Creíamos que Alemania era una democracia consolidada, pero viendo lo que está sucediendo ante el ascenso de Alternativa para Alemania (AfD) se empieza a vislumbrar que todo era un espejismo. Cuando en una supuesta democracia se empieza a plantear la posibilidad de ilegalizar al adversario, solo puede significar una cosa, que los supuestos demócratas son en realidad fascistas.

Si un partido que piensa completamente distinto a los demás entra legalmente en el sistema con la intención de que, si la ciudadanía le da su apoyo, cambiarlo, utilizando los instrumentos legales que toda Constitución establece, su comportamiento se puede considerar irreprochable, y todos los que pretendan impedir que ejerza ese derecho demuestran ser unos “fascistas de libro”.

Y digo esto porque más de mil juristas alemanes han “movido ficha” para exigir al Gobierno federal y al Parlamento que activen el mecanismo de ilegalización contra Alternativa para Alemania (AfD), el partido soberanista que lidera varias encuestas y se ha consolidado como la principal oposición al consenso progresista dominante en el país.

El argumento se apoya en el artículo 21 de la Ley Fundamental alemana, que permite declarar inconstitucional a cualquier partido que amenace el orden democrático liberal. Con ese respaldo legal, la ofensiva busca traducirse en una decisión política. La RAV sostiene que la defensa de la dignidad humana obliga a enfrentarse a partidos que, según su criterio, chocan con los principios básicos de la Constitución. Para reforzar su postura, cita un informe de la Sociedad para los Derechos Civiles de Berlín que examina si AfD cumple los requisitos para ser ilegalizada.

Sin embargo, la asociación carece de capacidad para iniciar el proceso por sí misma. La legislación alemana reserva esa facultad al Bundestag, al Bundesrat o al Gobierno federal. Por eso, la maniobra no es neutral: busca forzar a las instituciones a dar el paso y convertir la presión jurídica en acción política.

Los impulsores de la iniciativa defienden que un proceso constitucional serviría para determinar si AfD vulnera el orden vigente. Pero sus detractores ven algo muy distinto, un intento de expulsar del juego democrático a un partido respaldado por millones de votantes utilizando los tribunales en lugar de las urnas. AfD ha crecido precisamente por enfrentarse a pilares del consenso dominante: la inmigración masiva, la erosión de la soberanía nacional, la agenda climática más radical y la línea política de los grandes partidos tradicionales. Su ascenso ha sacudido el sistema político alemán y ha obligado a CDU, SPD, Verdes y liberales a encarar una realidad incómoda: cada vez más ciudadanos rechazan el rumbo impuesto durante décadas. Ante ese avance, ciertos sectores de la izquierda política y jurídica recurren a una fórmula conocida: no vencer al adversario en las urnas, sino intentar apartarlo por decreto.

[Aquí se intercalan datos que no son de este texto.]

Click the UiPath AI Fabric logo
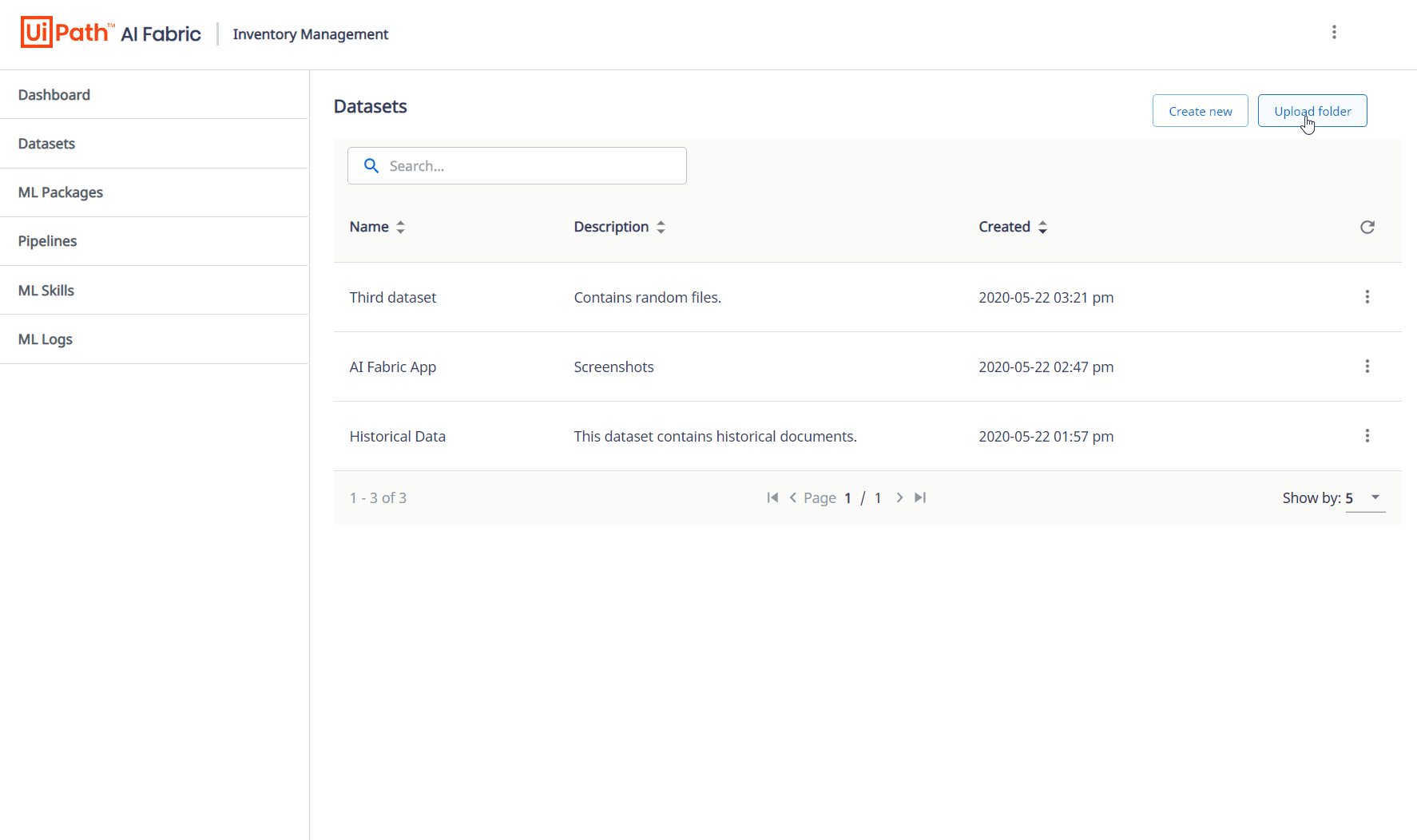 109,32
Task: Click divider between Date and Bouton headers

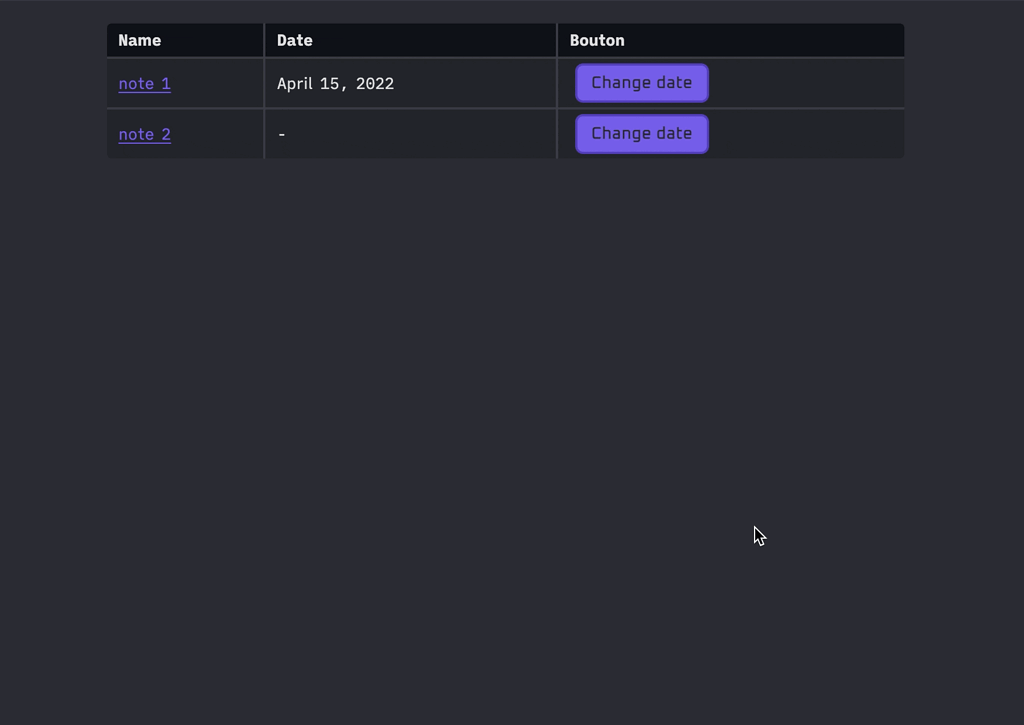Action: coord(557,41)

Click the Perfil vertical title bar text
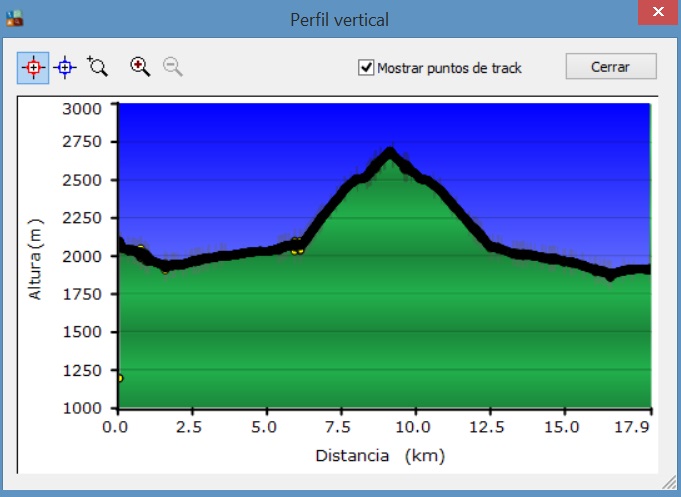click(x=339, y=19)
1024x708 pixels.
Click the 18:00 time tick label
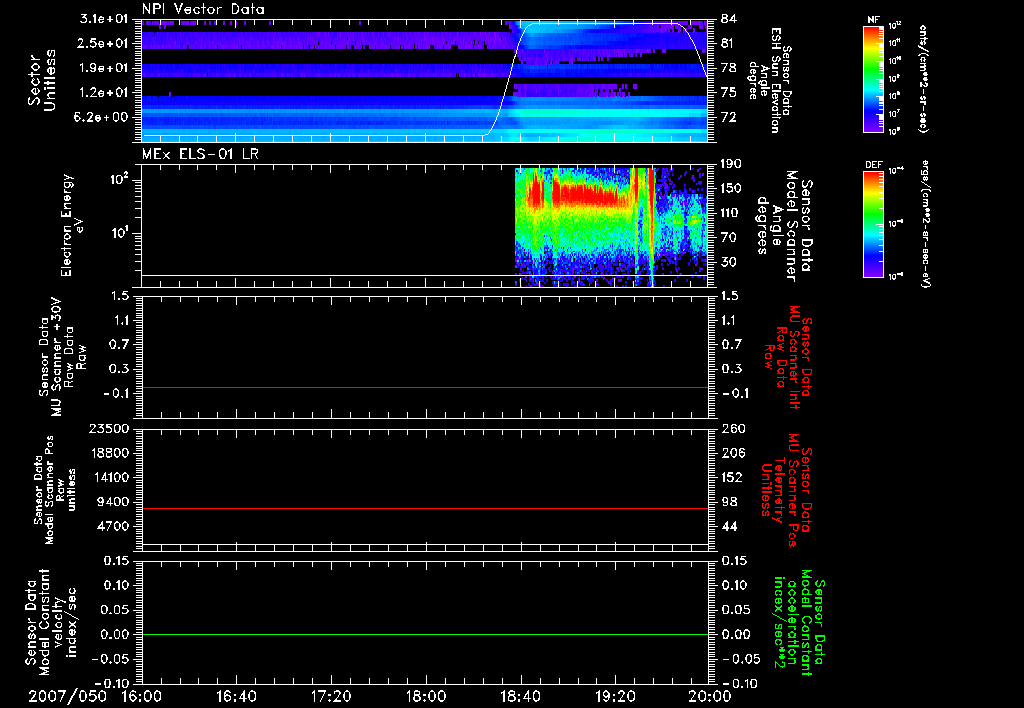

La petición llega en un contexto de máxima tensión política, con nuevas citas electorales en el horizonte y AfD consolidando su crecimiento. Sus críticos la presentan como una amenaza constitucional. Sus defensores responden con una acusación igual de grave. la verdadera amenaza no es el partido, sino la pretensión de élites políticas, jurídicas y mediáticas de decidir qué opciones son aceptables y cuáles deben desaparecer. El fondo del problema va más allá de AfD. Lo que está en juego es hasta qué punto un sistema democrático está dispuesto a tolerar la disidencia antes de recurrir a mecanismos excepcionales para silenciarla.

Esas élites políticas, jurídicas y mediáticas son precisamente las que controlan la Unión Europea y la están llevando a la ruina en lo económico y a la irrelevancia en lo internacional. Son las que están trabajando día a día para la derrota de nuestra civilización, trabajando día a día para que triunfe la invasión que se está produciendo por parte de individuos procedentes de culturas hostiles e incompatibles con la nuestra.